Seguía leyendo. Sentía…
Leía. Me desplacé de tiempo…
Sonreía de nuevo. Seguía…
Las pupilas se me dilataban con dos estrellitas. Exhalé profundo a la vez que los contrastes entre lo-que-se-esperaba y lo-que-resultó-ser se conceptualizaban exactamente en dos líneas que corren muy de cerca y al unísono pero no se intersecan,… o en dos círculos que empatizan e interactúan pero no están en el mismo “layer”. Dejé de leer cuando entendí que, por mucho que leyera, sintiera o sonriera, the lines wouldn’t be pushed together, nor the layers would ever blend or even merge.
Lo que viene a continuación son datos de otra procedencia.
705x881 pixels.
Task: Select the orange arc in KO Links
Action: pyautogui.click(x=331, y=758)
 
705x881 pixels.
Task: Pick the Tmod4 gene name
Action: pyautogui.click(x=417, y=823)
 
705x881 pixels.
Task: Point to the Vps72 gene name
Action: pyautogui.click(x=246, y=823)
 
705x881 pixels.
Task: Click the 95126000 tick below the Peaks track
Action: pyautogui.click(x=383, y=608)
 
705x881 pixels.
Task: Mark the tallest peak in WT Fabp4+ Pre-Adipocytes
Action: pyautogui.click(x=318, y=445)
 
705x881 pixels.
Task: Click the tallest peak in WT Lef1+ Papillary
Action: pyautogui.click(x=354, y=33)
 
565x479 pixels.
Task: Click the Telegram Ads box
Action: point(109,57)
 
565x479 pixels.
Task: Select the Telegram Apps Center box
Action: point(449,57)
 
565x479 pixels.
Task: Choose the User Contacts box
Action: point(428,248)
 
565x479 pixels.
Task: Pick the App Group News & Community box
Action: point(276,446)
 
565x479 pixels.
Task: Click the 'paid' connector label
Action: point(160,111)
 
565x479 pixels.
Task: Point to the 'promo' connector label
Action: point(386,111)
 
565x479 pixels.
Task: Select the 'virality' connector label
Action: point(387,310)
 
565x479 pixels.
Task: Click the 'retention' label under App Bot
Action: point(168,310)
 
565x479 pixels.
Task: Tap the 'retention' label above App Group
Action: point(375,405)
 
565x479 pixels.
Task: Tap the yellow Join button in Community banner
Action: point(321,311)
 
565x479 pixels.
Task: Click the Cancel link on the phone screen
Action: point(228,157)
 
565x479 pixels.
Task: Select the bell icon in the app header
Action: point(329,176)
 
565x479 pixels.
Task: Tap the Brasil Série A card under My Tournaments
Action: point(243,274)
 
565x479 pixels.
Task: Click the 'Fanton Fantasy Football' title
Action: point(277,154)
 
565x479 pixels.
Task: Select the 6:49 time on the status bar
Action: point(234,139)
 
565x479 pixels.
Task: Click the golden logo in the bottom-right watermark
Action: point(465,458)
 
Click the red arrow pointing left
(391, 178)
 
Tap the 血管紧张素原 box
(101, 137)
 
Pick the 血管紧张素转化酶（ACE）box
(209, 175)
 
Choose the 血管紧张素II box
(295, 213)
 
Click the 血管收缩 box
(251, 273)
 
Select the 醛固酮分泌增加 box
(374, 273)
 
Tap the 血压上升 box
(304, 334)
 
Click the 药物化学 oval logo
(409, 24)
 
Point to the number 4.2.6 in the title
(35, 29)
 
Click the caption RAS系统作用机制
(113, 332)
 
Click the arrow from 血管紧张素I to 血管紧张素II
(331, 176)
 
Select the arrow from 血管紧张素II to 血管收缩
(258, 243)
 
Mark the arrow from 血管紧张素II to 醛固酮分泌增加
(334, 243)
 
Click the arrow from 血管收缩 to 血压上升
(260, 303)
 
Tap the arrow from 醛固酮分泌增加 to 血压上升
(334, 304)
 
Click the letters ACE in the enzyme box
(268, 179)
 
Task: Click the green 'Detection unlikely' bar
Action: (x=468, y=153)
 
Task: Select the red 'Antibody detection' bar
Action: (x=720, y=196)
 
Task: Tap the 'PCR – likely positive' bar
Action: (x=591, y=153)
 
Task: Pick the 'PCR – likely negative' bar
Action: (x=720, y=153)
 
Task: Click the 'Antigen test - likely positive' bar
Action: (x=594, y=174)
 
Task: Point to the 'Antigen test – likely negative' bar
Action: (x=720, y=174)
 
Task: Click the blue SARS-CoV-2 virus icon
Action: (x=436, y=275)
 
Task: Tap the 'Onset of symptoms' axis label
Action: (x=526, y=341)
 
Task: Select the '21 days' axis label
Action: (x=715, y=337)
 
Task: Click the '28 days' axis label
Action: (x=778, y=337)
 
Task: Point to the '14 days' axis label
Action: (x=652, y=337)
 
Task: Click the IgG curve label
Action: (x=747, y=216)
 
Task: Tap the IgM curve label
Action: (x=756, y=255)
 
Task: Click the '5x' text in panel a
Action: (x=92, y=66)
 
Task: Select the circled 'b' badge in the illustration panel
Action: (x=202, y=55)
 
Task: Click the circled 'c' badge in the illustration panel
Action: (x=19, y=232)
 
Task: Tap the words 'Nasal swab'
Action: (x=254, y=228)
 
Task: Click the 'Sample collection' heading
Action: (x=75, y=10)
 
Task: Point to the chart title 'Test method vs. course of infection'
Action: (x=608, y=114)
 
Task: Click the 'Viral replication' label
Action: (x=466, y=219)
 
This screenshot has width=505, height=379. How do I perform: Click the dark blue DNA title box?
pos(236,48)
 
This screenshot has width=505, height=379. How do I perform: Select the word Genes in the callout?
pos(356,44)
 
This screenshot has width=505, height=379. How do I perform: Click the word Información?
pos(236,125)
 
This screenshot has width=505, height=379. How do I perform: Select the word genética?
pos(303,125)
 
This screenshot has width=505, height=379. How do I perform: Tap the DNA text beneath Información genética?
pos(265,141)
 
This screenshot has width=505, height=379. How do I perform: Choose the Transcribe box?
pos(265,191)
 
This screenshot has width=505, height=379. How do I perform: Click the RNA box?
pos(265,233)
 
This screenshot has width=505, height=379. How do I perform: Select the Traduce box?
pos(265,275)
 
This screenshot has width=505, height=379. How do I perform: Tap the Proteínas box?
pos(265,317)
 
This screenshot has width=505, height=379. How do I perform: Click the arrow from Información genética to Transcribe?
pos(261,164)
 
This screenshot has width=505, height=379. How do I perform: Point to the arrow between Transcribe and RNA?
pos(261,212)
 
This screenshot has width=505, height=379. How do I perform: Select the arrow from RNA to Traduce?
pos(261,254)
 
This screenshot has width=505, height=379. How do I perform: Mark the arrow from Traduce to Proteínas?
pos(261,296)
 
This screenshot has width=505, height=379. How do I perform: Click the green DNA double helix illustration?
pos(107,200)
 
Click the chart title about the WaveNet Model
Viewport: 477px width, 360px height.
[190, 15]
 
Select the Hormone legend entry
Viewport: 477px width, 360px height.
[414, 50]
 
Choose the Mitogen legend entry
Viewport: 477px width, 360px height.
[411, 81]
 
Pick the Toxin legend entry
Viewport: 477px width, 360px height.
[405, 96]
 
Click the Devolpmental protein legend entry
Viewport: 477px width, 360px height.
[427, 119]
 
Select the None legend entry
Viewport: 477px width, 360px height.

Inevitablemente, miré hacia atrás y me pregunté cuándo fue el momento en que apareció la fuerza externa que decisivamente torció algún punto indefinido de un trayecto que parecía ir en una sola dirección. No sé si era hacia el Este, el Sur, el Norte o el Oeste,… pero era una dirección. O será que las latitudes y las longitudes son una cosa imaginada para darnos la ilusión de saber el camino y el lugar donde estamos, pero que al final no existen… ¿Es por eso que nos convertimos en náufragos? …
Then it came rushing back at me and slapped me on the face, leaving me with a deaf sound on my ear,… Me quedé sosa.
… Lo cómico de todo es que aún no considero eliminar nada.